Luego estudió en l’Accademia Alfonsiana de Roma, donde obtuvo la licencia y el doctorado en teología moral (2001 y 2005). Hizo su doctorado sobre las fuentes de la moral, sobre el individuo moderno con el filósofo Charles Taylor y sobre la conciencia según el cardenal John Henry Newman.
En 2017 también se convirtió en presidente del seminario mayor de habla francesa de la archidiócesis, miembro del consejo del obispo y canónigo del capítulo Sint-Rombouts de Mechelen. También enseña teología moral en el Seminario Mayor de Namur. El 1 de septiembre de 2021, el cardenal Jozef De Kesel lo nombró vicario general de la archidiócesis, moderador del consejo episcopal y responsable del Vicariato de Educación y Formación para la parte francófona de la archidiócesis. Sigue siendo presidente del seminario diocesano.
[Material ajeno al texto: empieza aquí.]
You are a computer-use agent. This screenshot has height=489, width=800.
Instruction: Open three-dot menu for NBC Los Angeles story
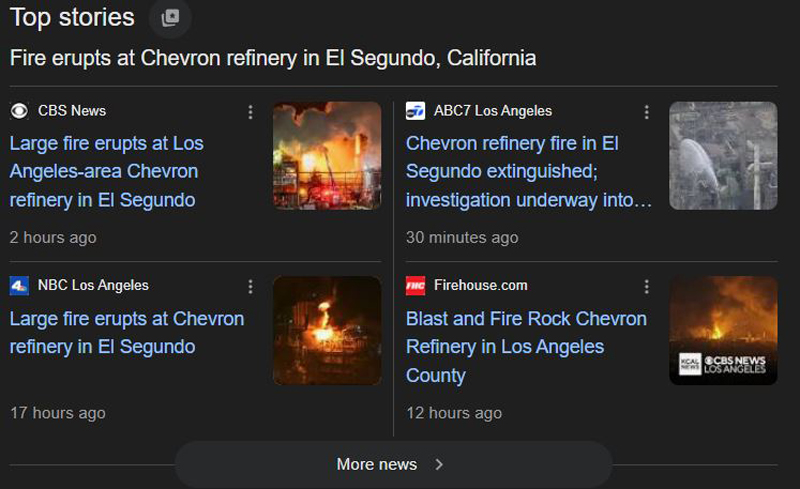pos(250,287)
El nuevo arzobispo es miembro de las Fraternidades Sacerdotales Charles de Foucauld y consejero espiritual de un Équipe Notre-Dame (un movimiento de espiritualidad para parejas). También es capellán de los exploradores de la Unité Saint-André – PL de Coninck. Luc Terlinden ha sido un ávido explorador desde una edad temprana. También le gusta el ciclismo y los deportes de montaña.
El nuevo obispo eligió como lema episcopal: Fratelli tutti . “En el Evangelio, Jesús nos enseña que tenemos un solo maestro y que todos somos hermanos (Mt 23, 8). El obispo no reemplaza al maestro, sino que está en medio de sus hermanos y hermanas al servicio de la comunidad en torno a Cristo. El Papa Francisco, en su encíclica Fratelli tutti, también nos recuerda la dimensión social y universal de la fraternidad”, ha dicho Luc Terlinden en su presentación como arzobispo electo de Bruselas.
«La Iglesia está llamada a ser signo de fraternidad y de amistad, donde reinan demasiado a menudo el individualismo y la injusticia. San Francisco de Asís y san Carlos de Foucauld, por la entrega total de su vida a Dios, hacen visible esta fraternidad universal por estando cerca de los más pequeños y más abandonados», ha añadido.